DATA FOR THIS EXERCISE
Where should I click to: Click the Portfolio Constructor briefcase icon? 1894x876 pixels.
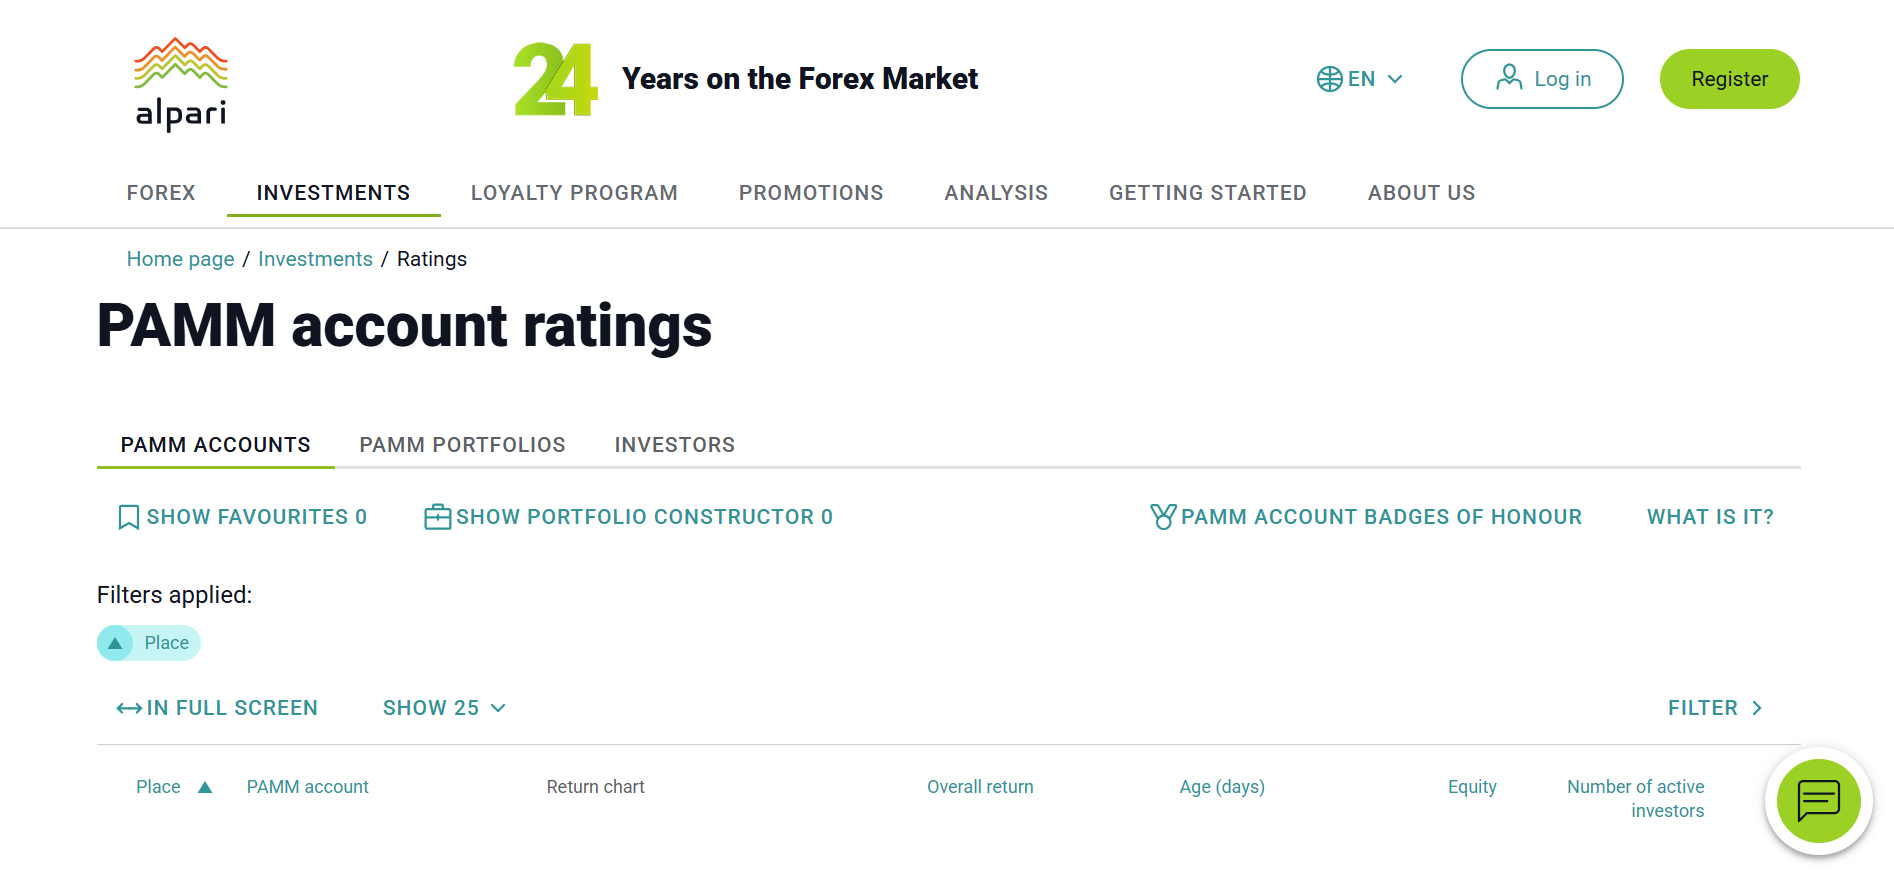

==

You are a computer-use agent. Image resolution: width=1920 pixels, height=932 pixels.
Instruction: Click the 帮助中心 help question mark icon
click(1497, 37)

...

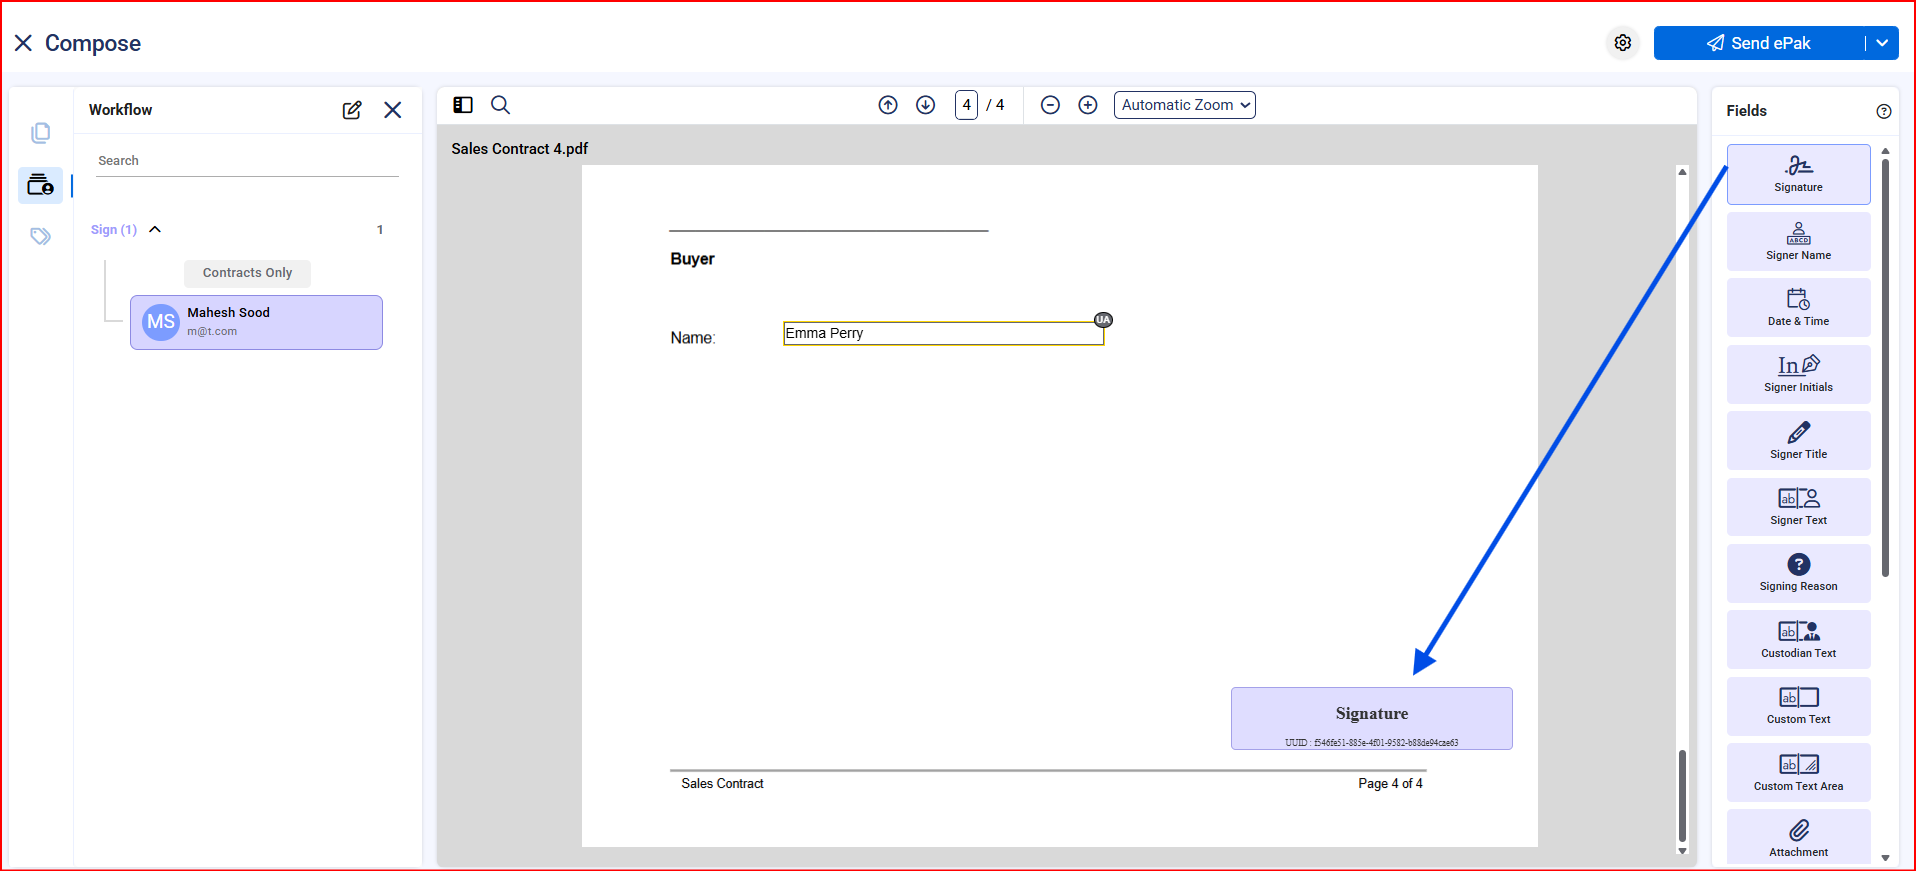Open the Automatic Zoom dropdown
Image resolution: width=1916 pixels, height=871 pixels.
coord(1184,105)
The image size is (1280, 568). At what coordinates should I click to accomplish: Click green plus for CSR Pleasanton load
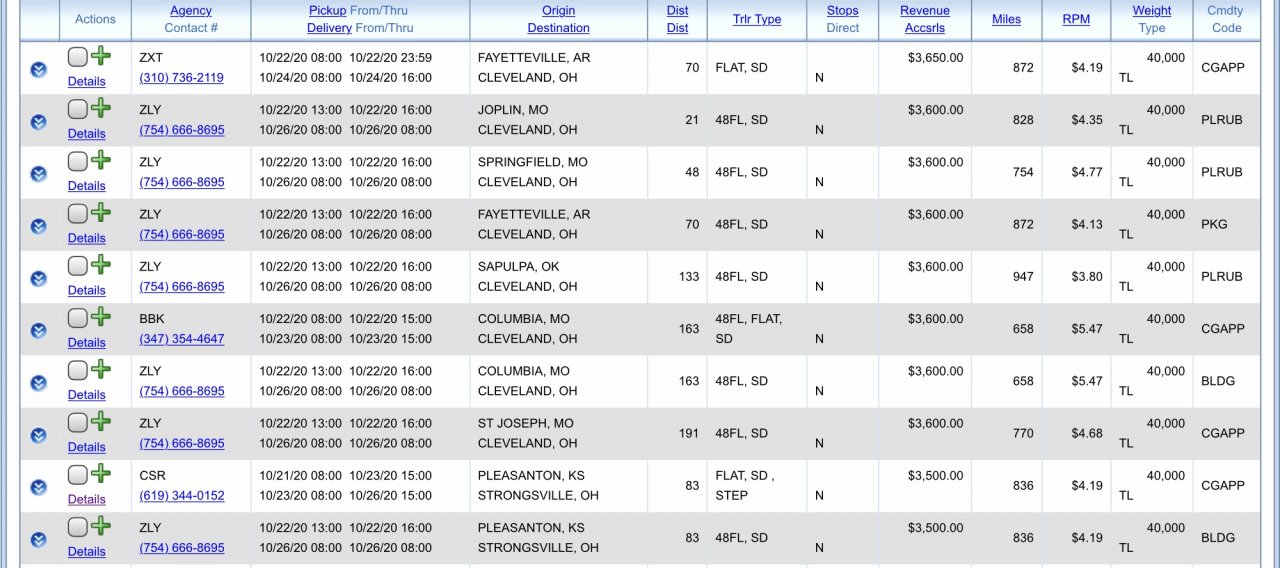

ASSIGNMENT
Whenever a line of the data above includes the word "should", copy that line.

WRITTEN ANSWER
Where should I click to: Click the Portfolio Constructor briefcase icon? 1894x876 pixels.
The image size is (1280, 568). At what coordinates should I click to accomplish: Click green plus for CSR Pleasanton load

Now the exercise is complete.